It would be true, indeed, that if $\gamma$ and $\gamma^2+1$ satisfy the same minimal polynomial, then $K(\gamma)\cong K(\gamma^2+1)$ are isomorphic, hence have the same degree over $K$. Since $K(\gamma^2+1)\subseteq K(\gamma)$, the equality of degree would suffice to show equality of fields.
But that is not always the case. For example, if $K=\mathbb{Q}$ and $\gamma=\sqrt[15]{2}$, then notice that $\sqrt[15]{4}+1$ does not satisfy the same minimal polynomial as $\gamma$ (neither does $\sqrt[15]{4}$).

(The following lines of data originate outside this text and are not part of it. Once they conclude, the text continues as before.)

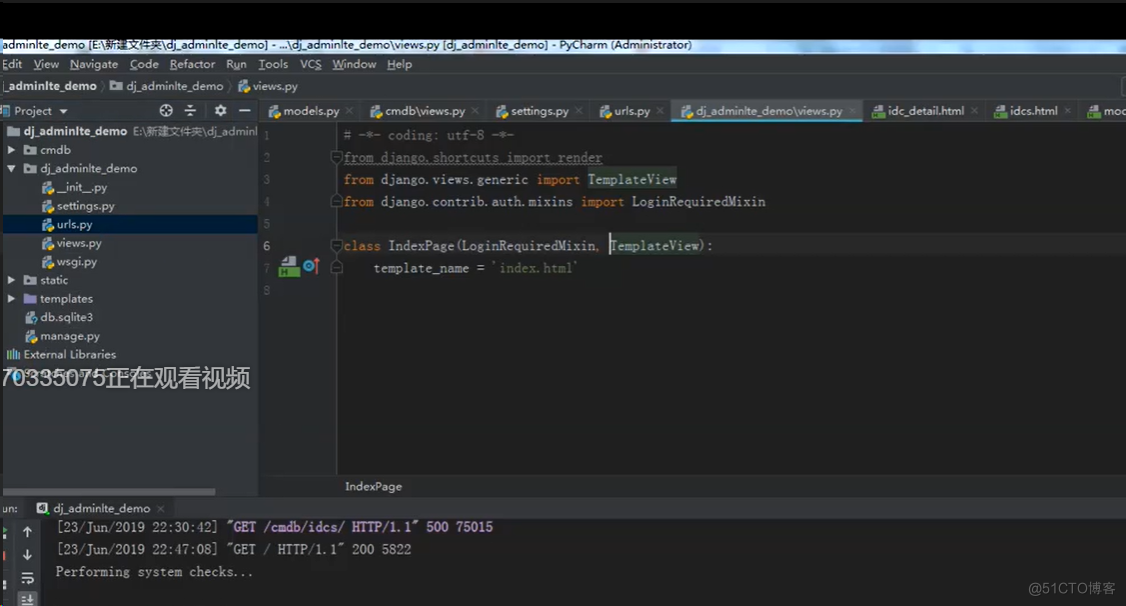
Task: Click the rerun icon beside the console
Action: tap(5, 530)
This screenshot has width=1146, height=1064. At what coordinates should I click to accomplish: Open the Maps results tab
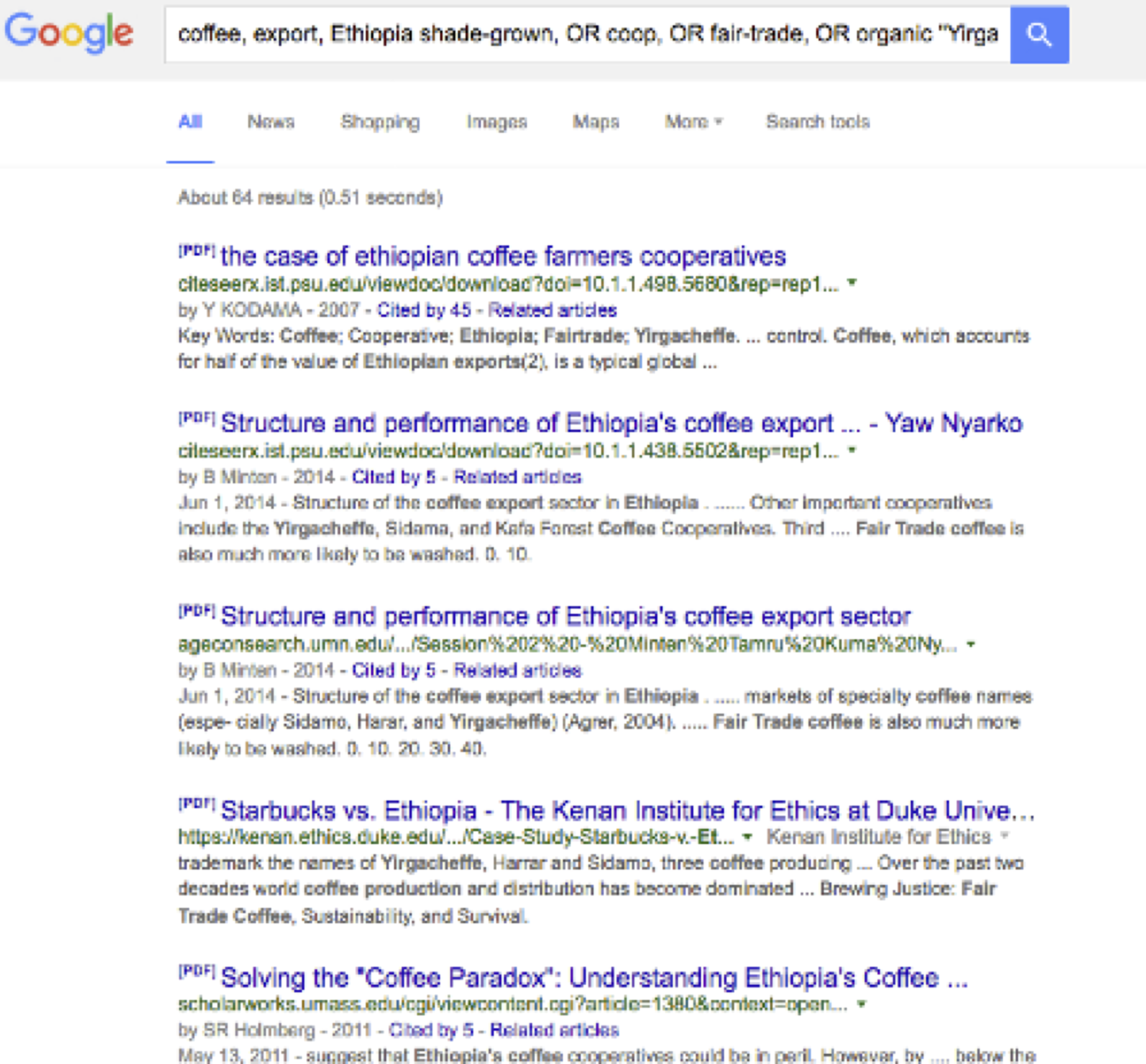(596, 122)
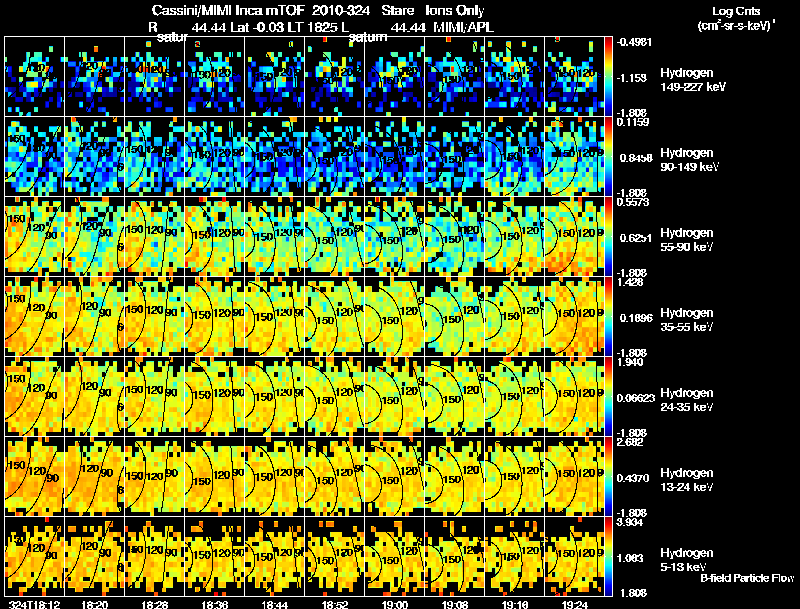This screenshot has height=609, width=800.
Task: Click the 19:00 time axis label
Action: pyautogui.click(x=395, y=604)

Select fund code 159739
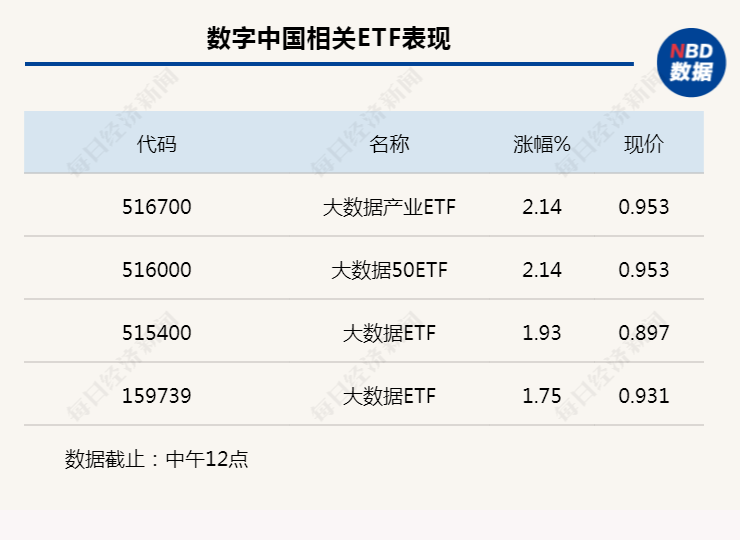coord(157,396)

Instead, note that $K(\gamma)$ is an extension of $K(\gamma^2+1)$, since $\gamma^2+1\in K(\gamma)$. Now notice that $\gamma$ satisfies the polynomial $x^2 -(\gamma^2+1) +1 \in K(\gamma^2+1)[x]$, so the degree of $K(\gamma)$ over $K(\gamma^2+1)$ is at most $2$. Can it be equal to $2$?
More generally:
Proposition. Let $K$ be a field, and let $u$ be algebraic over $K$. If $[K(u):K]$ is odd, then $K(u)=K(u^2)$.
(I know two proofs: a slick one using Dedekind's Product Theorem, and a direct computational one.)
You can deduce what you want after noting that $K(\gamma^2+1) = K(\gamma^2)$.